登録商標、その範囲の広さ

「25周年を最後に引退したはずなのに、グッズのロゴの数字が毎年カウントアップされていくんです。今年は“27”なんですが、何か違うのでは……と、ファンの間でも、引退後の展開を疑問視する声は多いですね」(安室ファンの女性)

 着々と復帰計画が進むなか、安室の個人事務所にも動きがあった。

「8月中旬、事務所が申請した商標登録が特許庁に受理されました。芸能人はさまざまな形で権利収入が入ってくるので管理するのは大切な仕事ですが、引退後に新たに登録することは珍しいです」(前出・レコード会社関係者) 

 新たに登録されたのは、ローマ字の“namie amuro”。商標登録をすることによる、権利者のメリットとはどんなことなのだろう。

商標とは、要するに“ブランド名”または“マーク”です。商標登録を行うことで、そのブランド名やマークをビジネスで独占的に使用できるようになります。すなわち、他人が勝手に紛らわしい名前やマークをビジネスで使用できなくなります」  

 そう話すのは、テックバイザー国際特許商標事務所・代表弁理士の栗原潔さん。

 安室のような芸能人が、名前(芸名もしくは本名)を、商標登録するメリットについて、こう続ける。 

「“安室奈美恵”という名前には、言うまでもなくブランドとしての価値がありますので、他人が勝手に紛らわしい名前を使用しないように、商標登録する意義はあります。アーティストが自分の名前をブランド名として商標登録するケースもよくありますね」(栗原弁理士、以下同)

* **やること**:
1. 安室奈美恵の商標登録の記事を「登録商標、その範囲の広さ」という言葉のあるところから写し始め、「着々と復帰計画が進むなか、安室の個人事務所にも動きがあった。」まで来たら止めて、そのまま書き写してください。
2. 安室奈美恵の商標登録の記事の続きを、最後の文のあとから書いてください。
この記録は使わなくてかまいません。

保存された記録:

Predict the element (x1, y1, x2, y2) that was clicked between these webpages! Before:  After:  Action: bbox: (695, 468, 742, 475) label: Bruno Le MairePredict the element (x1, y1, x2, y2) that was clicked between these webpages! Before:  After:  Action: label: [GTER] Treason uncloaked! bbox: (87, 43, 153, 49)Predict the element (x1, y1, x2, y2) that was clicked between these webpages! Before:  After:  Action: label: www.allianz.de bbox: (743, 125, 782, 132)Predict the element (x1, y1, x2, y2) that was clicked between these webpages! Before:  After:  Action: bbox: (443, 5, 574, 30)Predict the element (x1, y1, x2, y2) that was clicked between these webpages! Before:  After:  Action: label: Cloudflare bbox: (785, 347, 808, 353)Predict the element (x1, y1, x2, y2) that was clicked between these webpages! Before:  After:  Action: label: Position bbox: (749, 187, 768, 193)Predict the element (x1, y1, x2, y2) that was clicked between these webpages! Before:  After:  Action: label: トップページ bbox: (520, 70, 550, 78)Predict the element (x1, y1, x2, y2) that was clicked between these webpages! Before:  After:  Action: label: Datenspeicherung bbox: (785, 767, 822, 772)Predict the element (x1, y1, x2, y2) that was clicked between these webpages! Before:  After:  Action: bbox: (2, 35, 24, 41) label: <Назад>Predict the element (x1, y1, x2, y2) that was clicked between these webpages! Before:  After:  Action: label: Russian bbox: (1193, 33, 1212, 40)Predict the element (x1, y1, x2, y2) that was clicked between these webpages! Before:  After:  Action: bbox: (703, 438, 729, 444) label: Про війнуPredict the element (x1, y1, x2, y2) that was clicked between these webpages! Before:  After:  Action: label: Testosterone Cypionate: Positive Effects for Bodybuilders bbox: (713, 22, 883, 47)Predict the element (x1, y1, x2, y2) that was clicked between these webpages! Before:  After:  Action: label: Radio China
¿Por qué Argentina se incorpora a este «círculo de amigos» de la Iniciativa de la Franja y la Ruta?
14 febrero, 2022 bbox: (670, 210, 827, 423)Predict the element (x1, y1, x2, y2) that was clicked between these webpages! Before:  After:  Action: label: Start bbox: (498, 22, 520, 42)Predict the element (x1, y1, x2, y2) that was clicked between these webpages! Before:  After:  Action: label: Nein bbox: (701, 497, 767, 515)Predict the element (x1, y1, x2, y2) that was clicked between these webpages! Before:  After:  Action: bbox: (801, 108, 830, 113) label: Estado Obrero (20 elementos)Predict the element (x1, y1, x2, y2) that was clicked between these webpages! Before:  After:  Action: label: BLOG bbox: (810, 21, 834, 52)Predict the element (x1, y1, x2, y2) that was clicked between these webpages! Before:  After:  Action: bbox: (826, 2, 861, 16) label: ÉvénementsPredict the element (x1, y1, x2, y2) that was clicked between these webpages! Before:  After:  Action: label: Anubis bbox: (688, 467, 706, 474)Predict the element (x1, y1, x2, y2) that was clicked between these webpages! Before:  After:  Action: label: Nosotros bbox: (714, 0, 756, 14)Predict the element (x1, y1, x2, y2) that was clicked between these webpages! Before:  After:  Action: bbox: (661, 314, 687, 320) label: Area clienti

* **答え**:
1.
登録商標、その範囲の広さ

「25周年を最後に引退したはずなのに、グッズのロゴの数字が毎年カウントアップされていくんです。今年は“27”なんですが、何か違うのでは……と、ファンの間でも、引退後の展開を疑問視する声は多いですね」(安室ファンの女性)

 着々と復帰計画が進むなか、安室の個人事務所にも動きがあった。

2.
 今回の安室の商標登録で注目すべき点は、その登録の範囲の広さ。商標登録には、“商品及び役務の区分並びに指定商品又は指定役務”という項目がある。商標を“何に使うのか”ということなのだが、その範囲が非常に広範囲に及んでいるのだ。 

「商標登録では、商標をどのような商品やサービスに対して使うかを指定して出願します。広めに指定しても不利益はないので、可能性が少しでもあれば広範囲に指定しておくことは一般的です」  

 このたび受理された商標登録には、 

《著作権の利用に関する契約の代理又は媒介》 

 のほか、興行の運営に関する音楽的な項目に並んで、こんな項目が登録されている。 

《美容、理容、あん摩・マッサージ及び指圧、カイロプラクティック、きゅう、柔道整復、整体、はり治療》 

《宿泊施設の提供、宿泊施設の提供の契約の媒介又は取次ぎ、飲食物の提供、会議室の貸与、展示施設の貸与》 

 ゆくゆくは、エステやリゾートホテルの経営に乗り出す可能性もあるのだろうか。